Available data:
☆ ☆ ☆ ☆ ☆ ☆ ☆

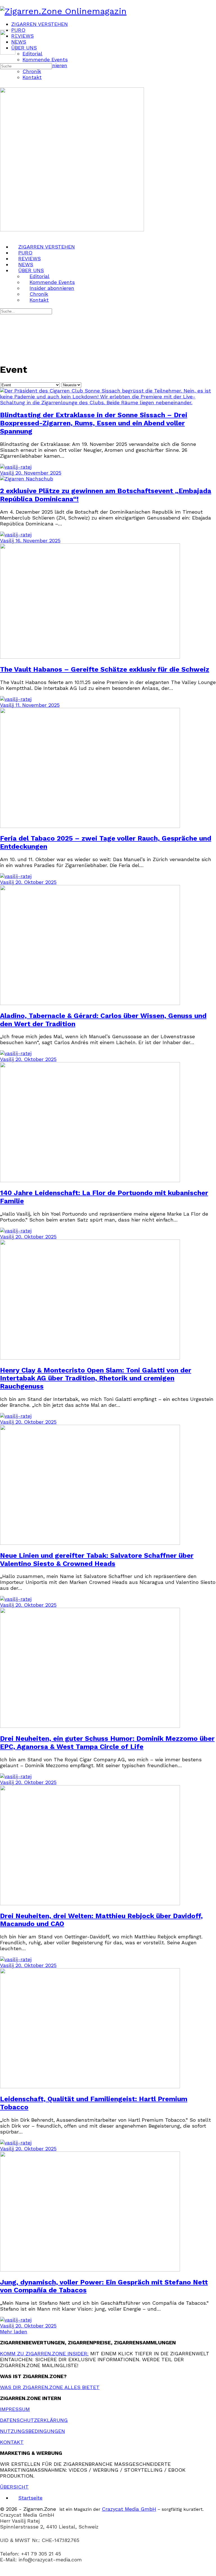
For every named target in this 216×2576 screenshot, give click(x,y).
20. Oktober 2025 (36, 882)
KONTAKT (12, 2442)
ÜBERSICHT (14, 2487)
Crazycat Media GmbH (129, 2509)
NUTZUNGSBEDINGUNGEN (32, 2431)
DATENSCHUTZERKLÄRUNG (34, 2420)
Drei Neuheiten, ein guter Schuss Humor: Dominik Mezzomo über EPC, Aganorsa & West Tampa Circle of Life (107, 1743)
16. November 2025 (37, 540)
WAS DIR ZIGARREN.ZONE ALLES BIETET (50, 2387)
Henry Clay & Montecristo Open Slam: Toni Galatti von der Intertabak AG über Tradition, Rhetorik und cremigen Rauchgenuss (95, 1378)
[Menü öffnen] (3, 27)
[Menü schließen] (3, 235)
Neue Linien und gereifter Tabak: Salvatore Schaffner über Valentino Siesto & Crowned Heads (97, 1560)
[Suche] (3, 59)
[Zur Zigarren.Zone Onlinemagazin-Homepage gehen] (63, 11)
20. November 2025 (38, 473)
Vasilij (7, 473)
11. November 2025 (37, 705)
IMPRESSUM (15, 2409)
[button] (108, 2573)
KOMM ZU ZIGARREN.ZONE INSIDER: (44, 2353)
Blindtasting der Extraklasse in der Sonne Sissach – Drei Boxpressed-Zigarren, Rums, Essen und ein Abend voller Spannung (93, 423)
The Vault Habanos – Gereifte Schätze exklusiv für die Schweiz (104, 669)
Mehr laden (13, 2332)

☆ ☆ ☆ ☆ ☆ ☆ ☆

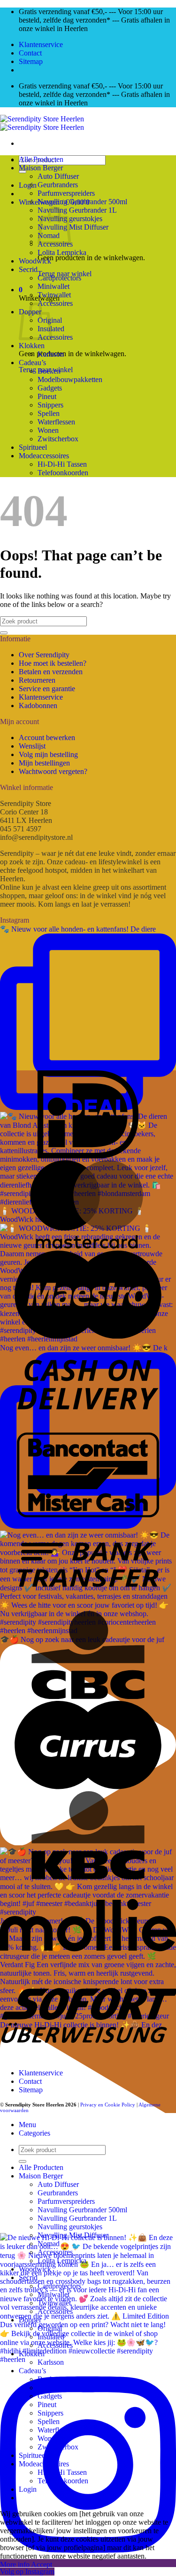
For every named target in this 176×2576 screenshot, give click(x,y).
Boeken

☆ ☆ ☆ ☆ ☆ ☆ ☆

Exercise details: Reproducing the whole listing above is not the task. Copy exactly only the lines from the one with "[Suche] (3, 59)" to the one with "Mehr laden (13, 2332)", both kept.

Solved exercise:
[Suche] (3, 59)
[Zur Zigarren.Zone Onlinemagazin-Homepage gehen] (63, 11)
20. November 2025 (38, 473)
Vasilij (7, 473)
11. November 2025 (37, 705)
IMPRESSUM (15, 2409)
[button] (108, 2573)
KOMM ZU ZIGARREN.ZONE INSIDER: (44, 2353)
Blindtasting der Extraklasse in der Sonne Sissach – Drei Boxpressed-Zigarren, Rums, Essen und ein Abend voller Spannung (93, 423)
The Vault Habanos – Gereifte Schätze exklusiv für die Schweiz (104, 669)
Mehr laden (13, 2332)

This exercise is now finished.